Entries on target coordinates
§
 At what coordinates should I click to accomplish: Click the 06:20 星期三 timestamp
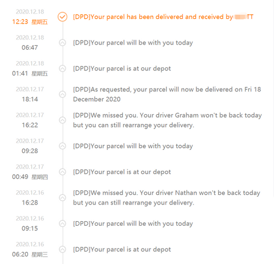[x=30, y=254]
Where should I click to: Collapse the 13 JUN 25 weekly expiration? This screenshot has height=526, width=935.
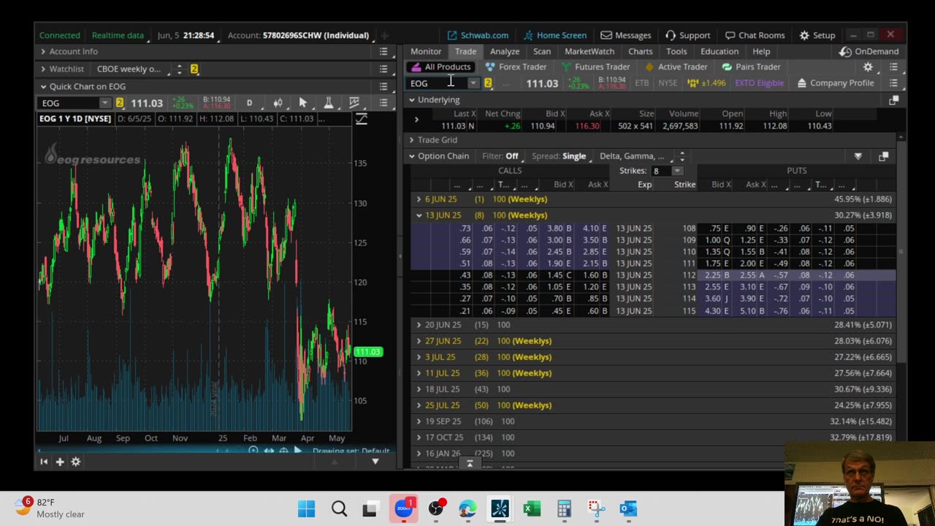coord(419,216)
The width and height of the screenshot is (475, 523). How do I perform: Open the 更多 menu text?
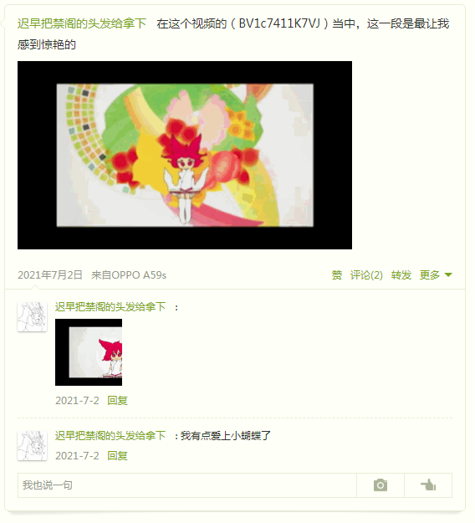tap(430, 275)
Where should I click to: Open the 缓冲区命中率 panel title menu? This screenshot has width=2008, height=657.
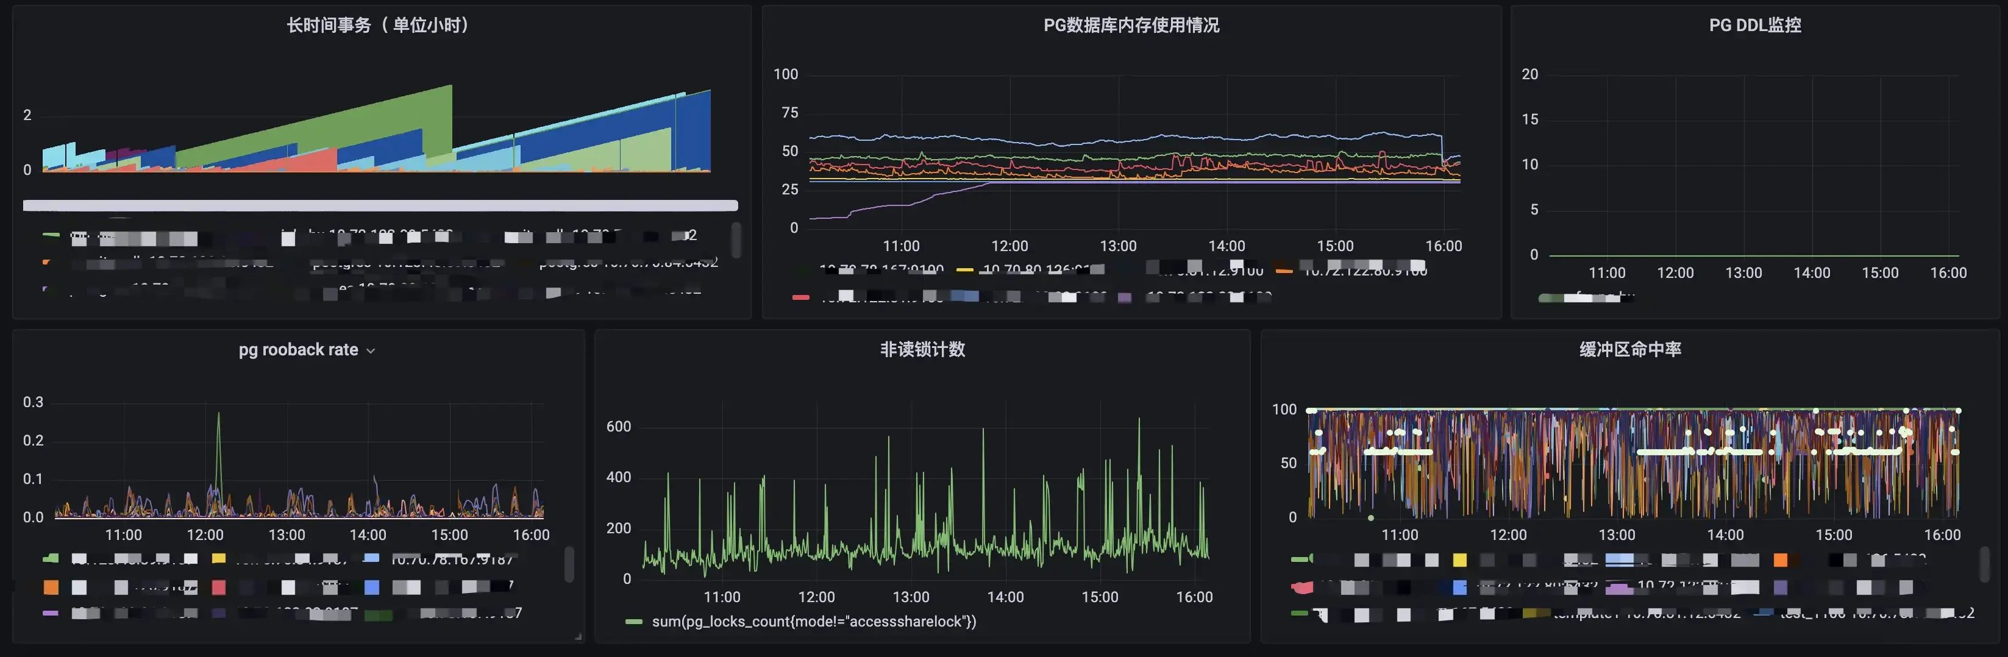click(1629, 349)
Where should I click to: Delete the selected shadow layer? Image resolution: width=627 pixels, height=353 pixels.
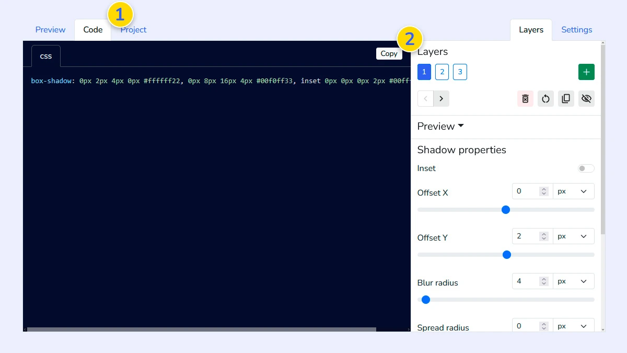tap(525, 98)
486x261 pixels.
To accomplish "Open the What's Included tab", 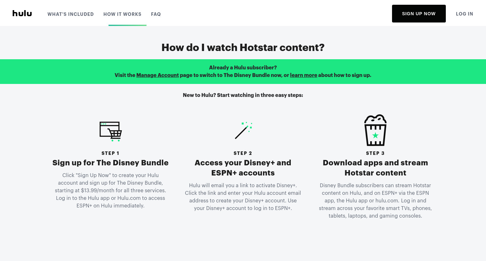I will pyautogui.click(x=71, y=14).
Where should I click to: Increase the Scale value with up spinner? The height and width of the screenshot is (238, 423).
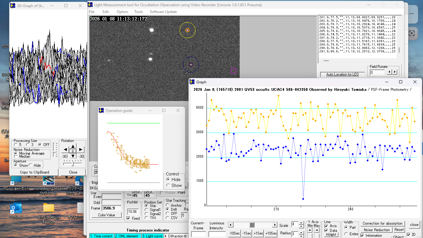[301, 223]
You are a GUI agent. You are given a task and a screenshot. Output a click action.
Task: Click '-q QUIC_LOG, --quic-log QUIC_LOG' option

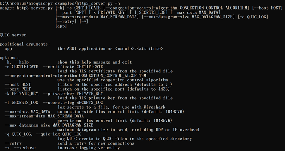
§
WHAT IS ASKED — Turn the stretch from the line containing "You are a GUI" through the end of the items into a JSON list of strings, one string per line, with blank lines and pictures left out.

THE SOLUTION —
[
  "You are a GUI agent. You are given a task and a screenshot. Output a click action.",
  "Task: Click '-q QUIC_LOG, --quic-log QUIC_LOG' option"
]